What this task involves. Each line of the data below must be reproduced without any change.

[Records from a collection]
****************************************
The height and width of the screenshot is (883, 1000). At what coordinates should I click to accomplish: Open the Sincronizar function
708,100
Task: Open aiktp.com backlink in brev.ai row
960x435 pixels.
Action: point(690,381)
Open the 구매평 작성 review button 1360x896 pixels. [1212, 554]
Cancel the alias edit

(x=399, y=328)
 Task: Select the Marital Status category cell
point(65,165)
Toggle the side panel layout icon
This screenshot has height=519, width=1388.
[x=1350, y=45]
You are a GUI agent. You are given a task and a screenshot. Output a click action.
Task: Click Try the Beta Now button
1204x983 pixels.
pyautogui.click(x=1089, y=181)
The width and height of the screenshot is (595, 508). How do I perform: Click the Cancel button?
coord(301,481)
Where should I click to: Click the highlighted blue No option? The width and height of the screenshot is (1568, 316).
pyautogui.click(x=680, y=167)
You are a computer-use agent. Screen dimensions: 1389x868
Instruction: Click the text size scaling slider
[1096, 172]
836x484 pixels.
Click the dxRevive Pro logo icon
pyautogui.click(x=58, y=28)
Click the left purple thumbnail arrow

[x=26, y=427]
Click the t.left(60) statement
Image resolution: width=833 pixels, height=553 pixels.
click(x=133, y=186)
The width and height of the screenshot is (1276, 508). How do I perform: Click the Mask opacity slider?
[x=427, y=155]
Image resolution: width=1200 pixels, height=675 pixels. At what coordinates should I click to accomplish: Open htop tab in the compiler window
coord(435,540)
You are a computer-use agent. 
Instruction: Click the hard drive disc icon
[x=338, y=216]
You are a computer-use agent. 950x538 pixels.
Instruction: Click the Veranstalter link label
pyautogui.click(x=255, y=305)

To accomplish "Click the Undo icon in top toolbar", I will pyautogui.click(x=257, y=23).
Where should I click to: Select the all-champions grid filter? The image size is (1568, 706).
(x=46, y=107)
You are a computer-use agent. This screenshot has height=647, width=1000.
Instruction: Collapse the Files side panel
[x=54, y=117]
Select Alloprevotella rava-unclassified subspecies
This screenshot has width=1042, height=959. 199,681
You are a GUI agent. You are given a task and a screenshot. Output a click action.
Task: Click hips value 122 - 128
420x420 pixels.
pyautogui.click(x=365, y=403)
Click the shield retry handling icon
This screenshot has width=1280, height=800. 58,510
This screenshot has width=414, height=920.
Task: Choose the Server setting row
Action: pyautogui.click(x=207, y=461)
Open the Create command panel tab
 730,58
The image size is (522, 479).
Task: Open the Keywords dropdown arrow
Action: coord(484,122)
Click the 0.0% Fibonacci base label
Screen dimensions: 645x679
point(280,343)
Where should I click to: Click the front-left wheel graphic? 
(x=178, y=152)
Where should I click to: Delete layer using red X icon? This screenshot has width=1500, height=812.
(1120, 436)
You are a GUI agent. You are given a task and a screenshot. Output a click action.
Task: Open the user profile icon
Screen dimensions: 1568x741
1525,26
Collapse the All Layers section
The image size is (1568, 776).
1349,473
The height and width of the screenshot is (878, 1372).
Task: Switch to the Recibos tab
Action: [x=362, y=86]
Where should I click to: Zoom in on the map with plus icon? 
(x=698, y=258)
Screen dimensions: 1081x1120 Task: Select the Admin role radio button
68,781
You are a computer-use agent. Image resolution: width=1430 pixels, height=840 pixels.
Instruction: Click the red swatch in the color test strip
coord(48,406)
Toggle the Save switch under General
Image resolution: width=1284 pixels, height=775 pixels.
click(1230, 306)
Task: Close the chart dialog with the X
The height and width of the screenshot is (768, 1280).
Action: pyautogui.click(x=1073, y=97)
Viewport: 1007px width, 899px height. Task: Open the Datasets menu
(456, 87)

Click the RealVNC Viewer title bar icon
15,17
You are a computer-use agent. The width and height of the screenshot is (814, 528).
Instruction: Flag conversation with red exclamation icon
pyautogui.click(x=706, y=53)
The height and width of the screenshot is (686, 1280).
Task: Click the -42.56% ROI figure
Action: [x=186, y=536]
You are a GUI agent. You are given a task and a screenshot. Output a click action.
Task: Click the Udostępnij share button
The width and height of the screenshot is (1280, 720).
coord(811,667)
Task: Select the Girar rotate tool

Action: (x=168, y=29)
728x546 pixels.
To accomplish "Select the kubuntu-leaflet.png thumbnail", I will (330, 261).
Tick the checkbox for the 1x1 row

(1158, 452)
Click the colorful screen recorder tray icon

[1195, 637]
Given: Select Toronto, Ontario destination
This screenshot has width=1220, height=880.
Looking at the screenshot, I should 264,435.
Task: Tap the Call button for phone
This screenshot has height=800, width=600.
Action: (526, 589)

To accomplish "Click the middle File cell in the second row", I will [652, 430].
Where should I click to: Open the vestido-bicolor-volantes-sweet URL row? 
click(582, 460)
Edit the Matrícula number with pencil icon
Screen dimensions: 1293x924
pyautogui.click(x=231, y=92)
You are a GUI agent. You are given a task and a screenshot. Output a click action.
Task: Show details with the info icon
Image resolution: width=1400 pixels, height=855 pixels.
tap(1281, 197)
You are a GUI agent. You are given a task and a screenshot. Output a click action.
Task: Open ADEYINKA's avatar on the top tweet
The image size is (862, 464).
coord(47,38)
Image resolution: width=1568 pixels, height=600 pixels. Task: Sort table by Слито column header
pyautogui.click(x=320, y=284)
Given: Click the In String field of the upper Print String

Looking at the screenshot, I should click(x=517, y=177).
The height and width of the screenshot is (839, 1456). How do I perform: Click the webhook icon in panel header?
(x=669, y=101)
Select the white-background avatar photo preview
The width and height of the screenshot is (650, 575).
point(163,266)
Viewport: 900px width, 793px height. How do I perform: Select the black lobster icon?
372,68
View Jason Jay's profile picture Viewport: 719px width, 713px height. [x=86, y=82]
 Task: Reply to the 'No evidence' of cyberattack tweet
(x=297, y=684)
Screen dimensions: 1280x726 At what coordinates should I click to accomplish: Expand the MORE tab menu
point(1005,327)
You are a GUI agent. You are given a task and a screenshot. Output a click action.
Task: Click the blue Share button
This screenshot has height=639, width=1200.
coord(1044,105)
****************************************
Solution below.
The height and width of the screenshot is (883, 1000). At what coordinates should I click to accomplish: Open the Sincronizar function
708,100
Task: Open aiktp.com backlink in brev.ai row
960x435 pixels.
Action: point(690,381)
Open the 구매평 작성 review button 1360x896 pixels. [1212, 554]
Cancel the alias edit

(x=399, y=328)
 Task: Select the Marital Status category cell
point(65,165)
Toggle the side panel layout icon
This screenshot has height=519, width=1388.
[x=1350, y=45]
You are a GUI agent. You are given a task and a screenshot. Output a click action.
Task: Click Try the Beta Now button
1204x983 pixels.
pyautogui.click(x=1089, y=181)
The width and height of the screenshot is (595, 508). How do I perform: Click the Cancel button?
coord(301,481)
Where should I click to: Click the highlighted blue No option? The width and height of the screenshot is (1568, 316).
pyautogui.click(x=680, y=167)
You are a computer-use agent. Screen dimensions: 1389x868
Instruction: Click the text size scaling slider
[1096, 172]
836x484 pixels.
Click the dxRevive Pro logo icon
pyautogui.click(x=58, y=28)
Click the left purple thumbnail arrow

[x=26, y=427]
Click the t.left(60) statement
Image resolution: width=833 pixels, height=553 pixels.
click(x=133, y=186)
The width and height of the screenshot is (1276, 508). How do I perform: Click the Mask opacity slider?
[x=427, y=155]
Image resolution: width=1200 pixels, height=675 pixels. At what coordinates should I click to accomplish: Open htop tab in the compiler window
coord(435,540)
You are a computer-use agent. 
Instruction: Click the hard drive disc icon
[x=338, y=216]
You are a computer-use agent. 950x538 pixels.
Instruction: Click the Veranstalter link label
pyautogui.click(x=255, y=305)

To accomplish "Click the Undo icon in top toolbar", I will pyautogui.click(x=257, y=23).
Where should I click to: Select the all-champions grid filter? The image size is (1568, 706).
(x=46, y=107)
You are a computer-use agent. This screenshot has height=647, width=1000.
Instruction: Collapse the Files side panel
[x=54, y=117]
Select Alloprevotella rava-unclassified subspecies
This screenshot has width=1042, height=959. 199,681
You are a GUI agent. You are given a task and a screenshot. Output a click action.
Task: Click hips value 122 - 128
420x420 pixels.
pyautogui.click(x=365, y=403)
Click the shield retry handling icon
This screenshot has width=1280, height=800. 58,510
This screenshot has width=414, height=920.
Task: Choose the Server setting row
Action: pyautogui.click(x=207, y=461)
Open the Create command panel tab
 730,58
The image size is (522, 479).
Task: Open the Keywords dropdown arrow
Action: coord(484,122)
Click the 0.0% Fibonacci base label
Screen dimensions: 645x679
point(280,343)
Where should I click to: Click the front-left wheel graphic? 
(x=178, y=152)
Where should I click to: Delete layer using red X icon? This screenshot has width=1500, height=812.
(1120, 436)
You are a GUI agent. You are given a task and a screenshot. Output a click action.
Task: Open the user profile icon
Screen dimensions: 1568x741
1525,26
Collapse the All Layers section
The image size is (1568, 776).
1349,473
The height and width of the screenshot is (878, 1372).
Task: Switch to the Recibos tab
Action: [x=362, y=86]
Where should I click to: Zoom in on the map with plus icon? 
(x=698, y=258)
Screen dimensions: 1081x1120 Task: Select the Admin role radio button
68,781
You are a computer-use agent. Image resolution: width=1430 pixels, height=840 pixels.
Instruction: Click the red swatch in the color test strip
coord(48,406)
Toggle the Save switch under General
Image resolution: width=1284 pixels, height=775 pixels.
click(1230, 306)
Task: Close the chart dialog with the X
The height and width of the screenshot is (768, 1280).
Action: pyautogui.click(x=1073, y=97)
Viewport: 1007px width, 899px height. Task: Open the Datasets menu
(456, 87)

Click the RealVNC Viewer title bar icon
15,17
You are a computer-use agent. The width and height of the screenshot is (814, 528).
Instruction: Flag conversation with red exclamation icon
pyautogui.click(x=706, y=53)
The height and width of the screenshot is (686, 1280).
Task: Click the -42.56% ROI figure
Action: [x=186, y=536]
You are a GUI agent. You are given a task and a screenshot. Output a click action.
Task: Click the Udostępnij share button
The width and height of the screenshot is (1280, 720).
coord(811,667)
Task: Select the Girar rotate tool

Action: (x=168, y=29)
728x546 pixels.
To accomplish "Select the kubuntu-leaflet.png thumbnail", I will (330, 261).
Tick the checkbox for the 1x1 row

(1158, 452)
Click the colorful screen recorder tray icon

[1195, 637]
Given: Select Toronto, Ontario destination
This screenshot has width=1220, height=880.
Looking at the screenshot, I should 264,435.
Task: Tap the Call button for phone
This screenshot has height=800, width=600.
Action: (526, 589)

To accomplish "Click the middle File cell in the second row", I will [652, 430].
Where should I click to: Open the vestido-bicolor-volantes-sweet URL row? 
click(582, 460)
Edit the Matrícula number with pencil icon
Screen dimensions: 1293x924
pyautogui.click(x=231, y=92)
You are a GUI agent. You are given a task and a screenshot. Output a click action.
Task: Show details with the info icon
Image resolution: width=1400 pixels, height=855 pixels.
tap(1281, 197)
You are a GUI agent. You are given a task and a screenshot. Output a click action.
Task: Open ADEYINKA's avatar on the top tweet
The image size is (862, 464).
coord(47,38)
Image resolution: width=1568 pixels, height=600 pixels. Task: Sort table by Слито column header
pyautogui.click(x=320, y=284)
Given: Click the In String field of the upper Print String

Looking at the screenshot, I should click(x=517, y=177).
The height and width of the screenshot is (839, 1456). How do I perform: Click the webhook icon in panel header?
(x=669, y=101)
Select the white-background avatar photo preview
The width and height of the screenshot is (650, 575).
point(163,266)
Viewport: 900px width, 793px height. How do I perform: Select the black lobster icon?
372,68
View Jason Jay's profile picture Viewport: 719px width, 713px height. [x=86, y=82]
 Task: Reply to the 'No evidence' of cyberattack tweet
(x=297, y=684)
Screen dimensions: 1280x726 At what coordinates should I click to accomplish: Expand the MORE tab menu
point(1005,327)
You are a GUI agent. You are given a task and a screenshot. Output a click action.
Task: Click the blue Share button
This screenshot has height=639, width=1200.
coord(1044,105)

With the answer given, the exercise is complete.